- About this exercise
Please restate every line below exactly, without any pictures.

[Data excerpts]

=== Begin Enclosure ===

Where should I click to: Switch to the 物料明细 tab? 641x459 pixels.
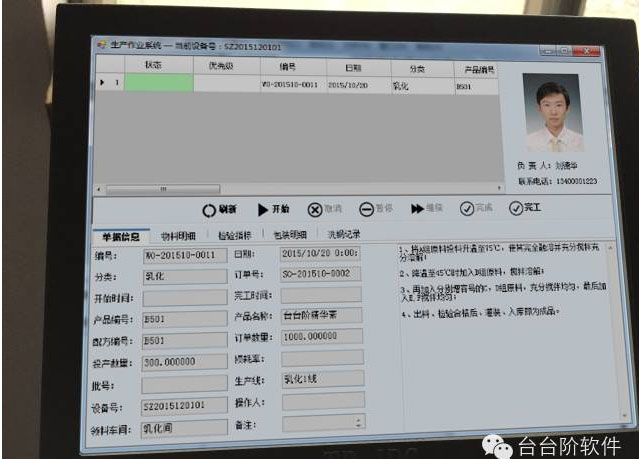[x=180, y=235]
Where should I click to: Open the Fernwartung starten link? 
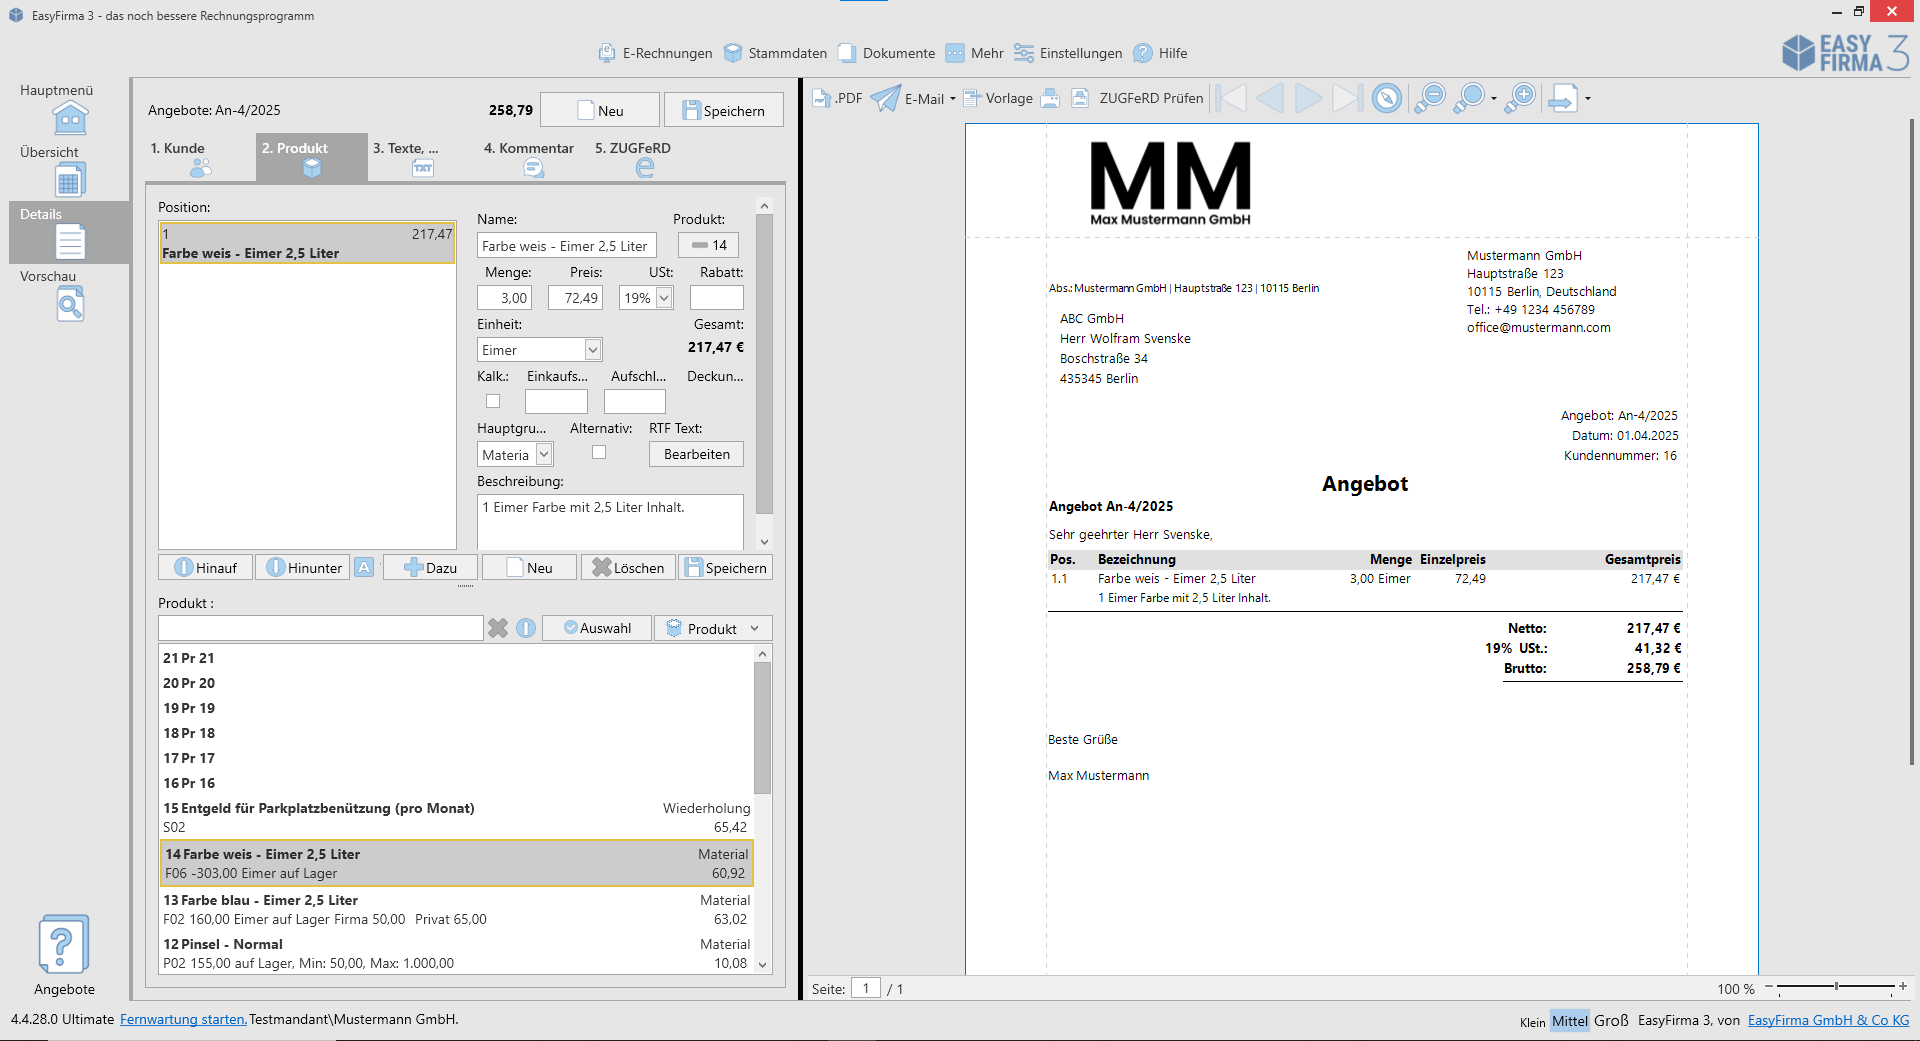[183, 1020]
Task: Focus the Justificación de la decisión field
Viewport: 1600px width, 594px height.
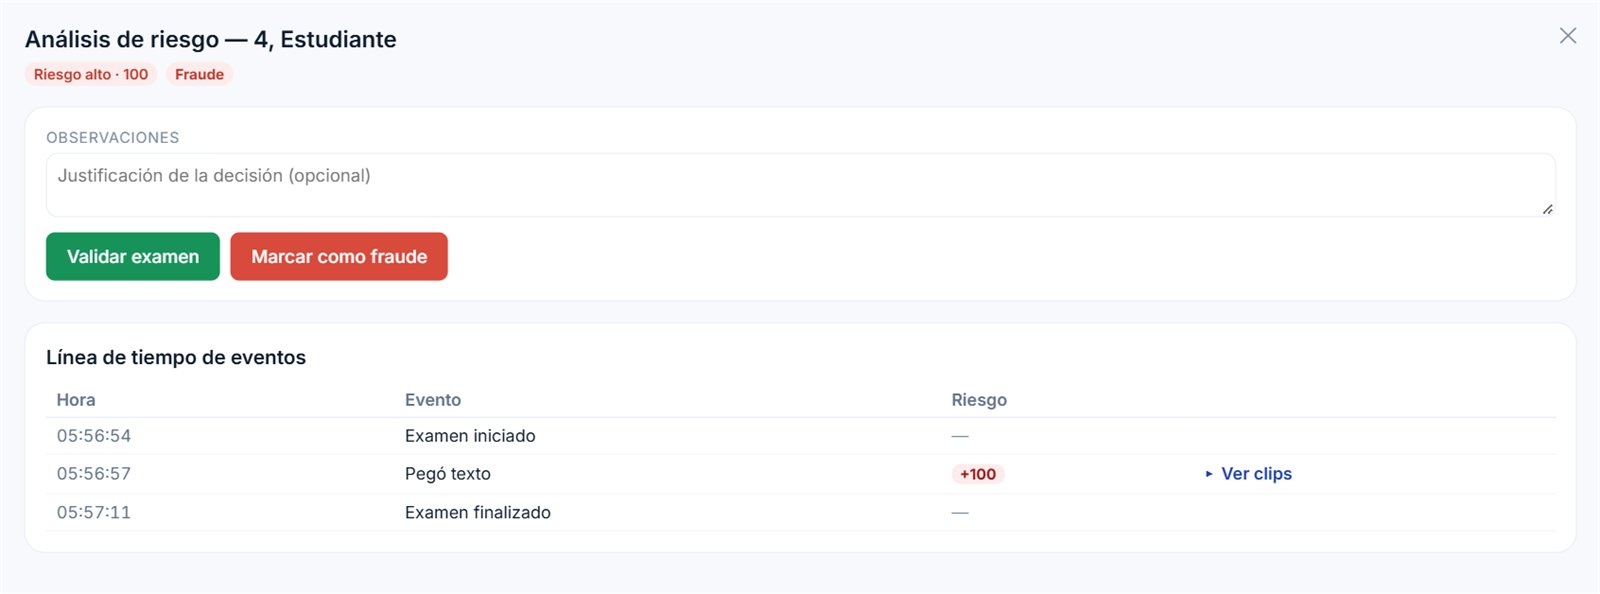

=== End Enclosure ===

- Written response
Where should I click to: Switch to the 物料明细 tab? 641x459 pixels.
[x=180, y=235]
Where should I click to: Open the Fernwartung starten link? 
[183, 1020]
Task: Focus the Justificación de la decisión field
Viewport: 1600px width, 594px height.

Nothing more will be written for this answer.